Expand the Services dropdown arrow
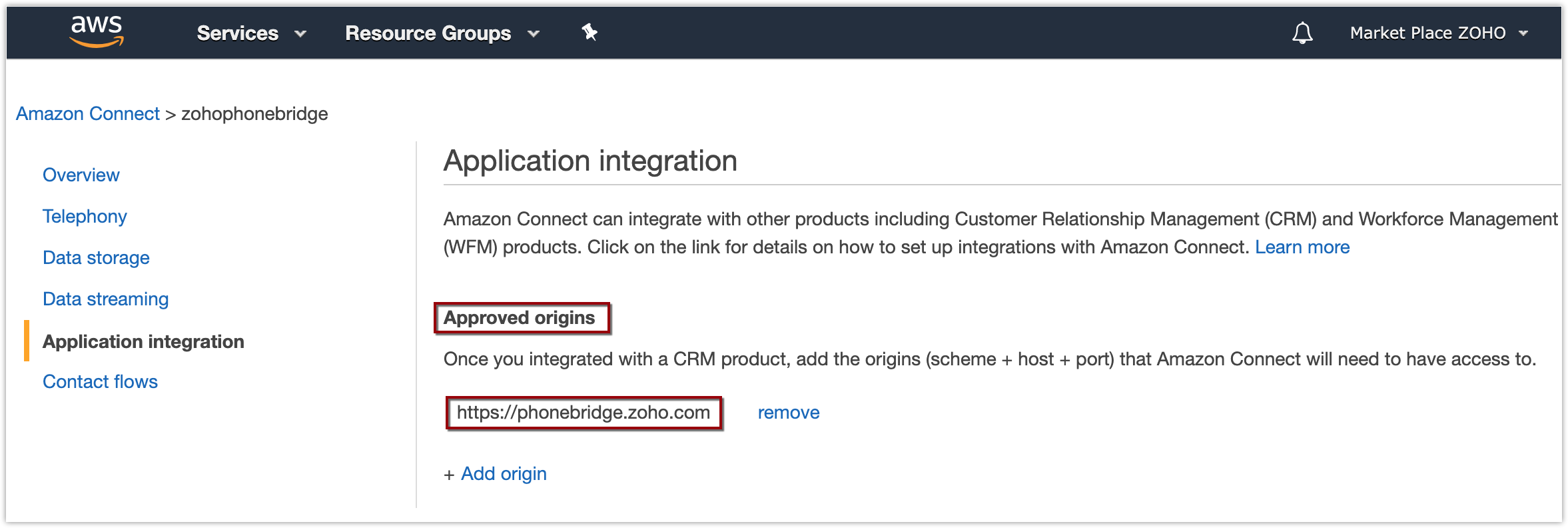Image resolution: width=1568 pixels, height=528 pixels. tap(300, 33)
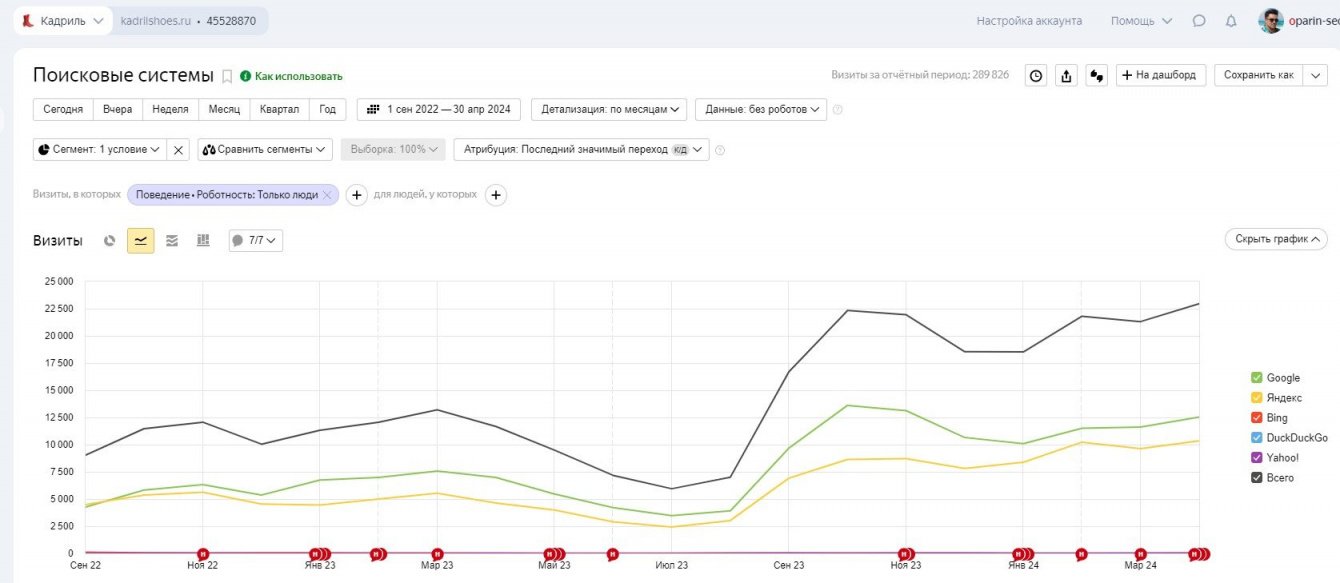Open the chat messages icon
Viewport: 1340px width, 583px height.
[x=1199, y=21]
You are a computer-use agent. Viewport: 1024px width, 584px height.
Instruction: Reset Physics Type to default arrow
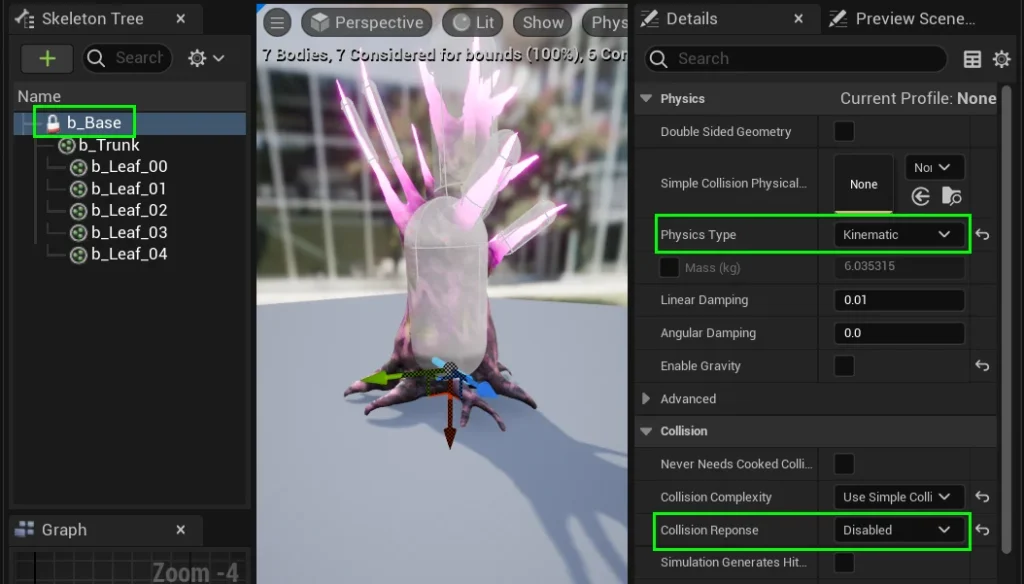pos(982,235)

Exercise :: Transcribe the whole listing, character for character, but not its images.

Output for this exercise ::
Expand the Services dropdown arrow
Image resolution: width=1568 pixels, height=528 pixels. tap(300, 33)
Open the chat messages icon
Viewport: 1340px width, 583px height.
[x=1199, y=21]
You are a computer-use agent. Viewport: 1024px width, 584px height.
Instruction: Reset Physics Type to default arrow
pos(982,235)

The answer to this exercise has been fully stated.